Tuberculosis (TB) is a disease caused by a bacterium called Mycobacterium tuberculosis. Although the number of TB cases has decreased over the past decades, mainly in high economic countries, it is still an important public health problem due to recently emerging bacterial strains, particularly in low- and middle-income countries, that are not responsive to commonly used drugs.
Evidence that active and passive smoking increases risk of tuberculosis
- People who smoke were 1.57 more likely to develop tuberculosis
- The risk of tuberculosis increases when people smoke more cigarettes per day and for a longer period of time
- Non-smokers who are exposed to other peoples smoke are at an increased risk of developing tuberculosis
What evidence was used?
The present review started in August 2013 and was designed to up-date previous systematic reviews relating to the increased risk of developing tuberculosis with active and passive smoking. Four systematic reviews were identified that included literature published in the period up to 2007. At the same time, an updated search for additional original studies was performed using 2006 as a starting date to present. From these searches, a total of five original studies were found that fulfilled the criteria for inclusion in the present study.
One study assessed the effects of active and passive tobacco smoking on the risk of developing tuberculosis, three studies only assessed the effect of active smoking, and the remaining study only assessed the effect of passive smoking. Two of the studies used the same population of participants; however, one paper assessed the effect of active smoking (Leung 2004) and the other assessed the effect of passive smoking (Leung 2010).
Two of the studies used the incidence of tuberculosis as the outcome, one study used death from tuberculosis as the outcome, and the remaining two studies used incidence and/or death from tuberculosis as the outcome.
None of the included studies were conducted in Europe; two studies were conducted in Hong Kong (using the same recruited population), one in Taiwan, one in India, and one in South Korea.

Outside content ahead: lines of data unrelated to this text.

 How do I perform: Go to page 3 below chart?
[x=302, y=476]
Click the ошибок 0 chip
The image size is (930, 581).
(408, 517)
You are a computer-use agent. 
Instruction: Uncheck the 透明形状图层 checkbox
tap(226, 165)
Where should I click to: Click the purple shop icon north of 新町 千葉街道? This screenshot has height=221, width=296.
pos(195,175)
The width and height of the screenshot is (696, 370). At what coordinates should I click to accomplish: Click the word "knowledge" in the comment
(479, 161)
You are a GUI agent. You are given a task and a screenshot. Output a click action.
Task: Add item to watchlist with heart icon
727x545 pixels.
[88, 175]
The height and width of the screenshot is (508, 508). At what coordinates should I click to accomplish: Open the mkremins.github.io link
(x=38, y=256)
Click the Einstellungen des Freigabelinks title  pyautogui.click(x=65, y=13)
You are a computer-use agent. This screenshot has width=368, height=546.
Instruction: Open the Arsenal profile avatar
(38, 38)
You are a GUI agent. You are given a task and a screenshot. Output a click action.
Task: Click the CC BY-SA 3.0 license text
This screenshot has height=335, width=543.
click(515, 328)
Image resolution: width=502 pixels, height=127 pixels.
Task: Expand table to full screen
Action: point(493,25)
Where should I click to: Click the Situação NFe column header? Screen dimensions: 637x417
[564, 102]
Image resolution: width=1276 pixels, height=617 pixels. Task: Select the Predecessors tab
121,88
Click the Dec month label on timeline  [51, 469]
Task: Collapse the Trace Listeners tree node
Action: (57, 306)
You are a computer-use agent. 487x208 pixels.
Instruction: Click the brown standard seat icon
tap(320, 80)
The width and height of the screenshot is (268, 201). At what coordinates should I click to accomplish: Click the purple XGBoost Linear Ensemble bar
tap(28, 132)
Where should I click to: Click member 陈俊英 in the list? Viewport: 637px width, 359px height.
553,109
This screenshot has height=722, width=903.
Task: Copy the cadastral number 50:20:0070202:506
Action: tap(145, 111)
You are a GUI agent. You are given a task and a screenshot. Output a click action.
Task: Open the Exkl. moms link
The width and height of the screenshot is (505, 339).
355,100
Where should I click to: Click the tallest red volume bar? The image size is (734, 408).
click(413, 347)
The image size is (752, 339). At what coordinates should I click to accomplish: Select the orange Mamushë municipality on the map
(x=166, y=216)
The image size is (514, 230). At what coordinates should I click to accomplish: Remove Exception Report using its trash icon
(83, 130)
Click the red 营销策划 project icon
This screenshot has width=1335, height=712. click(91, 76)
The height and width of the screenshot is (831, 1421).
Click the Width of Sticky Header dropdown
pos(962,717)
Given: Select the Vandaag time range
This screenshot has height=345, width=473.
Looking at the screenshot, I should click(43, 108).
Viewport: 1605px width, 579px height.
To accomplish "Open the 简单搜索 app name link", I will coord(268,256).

The quality of the five studies (as judged by the Newcastle-Ottawa scale score) ranged from 5 to 8. Three of the studies assessing the effect of active smoking on tuberculosis were deemed of high quality and both of the studies assessing the effect of passive smoking on tuberculosis were deemed of high quality (≥7).
Detailed findings and data
People who smoked tobacco were 1.57 times more likely to develop tuberculosis when compared to those who had never smoked (pooled relative risk ratio 1.57, 95% confidence interval 1.18 to 2.10). Click here to see a forest plot of the findings – Figure A.
To explore the impact of the methodological quality of the four studies included in the review, the analysis was grouped into higher (≥7) versus lower (<7) quality studies according to the Newcastle-Ottawa scale score. Significant differences were seen between the two subgroups (p<0.00001), as only a significant increase in risk of tuberculosis was seen in the three studies with a higher quality. Click here to see a forest plot of the findings – Figure B.
Number of cigarettes
All of the studies reported an increased risk of tuberculosis with increasing numbers of cigarettes smoked per day (Leung 2004; Pednekar 2007; Lin 2009; Jee 2009). Also, data from one study showed a significant trend in the increased risk of tuberculosis with increasing pack-years of smoking (Lin 2009).
The two studies that investigated passive smoking showed that people who are exposed to household tobacco smoke were 1.44 times more likely to develop tuberculosis when compared to people who were unexposed to tobacco smoke (pooled relative risk ratio 1.44, 95% confidence interval 1.02 to 2.04). Click here to see a forest plot of the findings – Figure C.
Both of the included studies were deemed to be of high quality (≥7), and similar results were seen for the study which solely recruited females (Leung 2010) when compared to the study which recruited males and females (Lin 2009).
No significant trend was seen between the increased frequency of exposure to passive smoke (numbers of days per week exposed) and the risk of tuberculosis (p=0.74) (Lin 2009).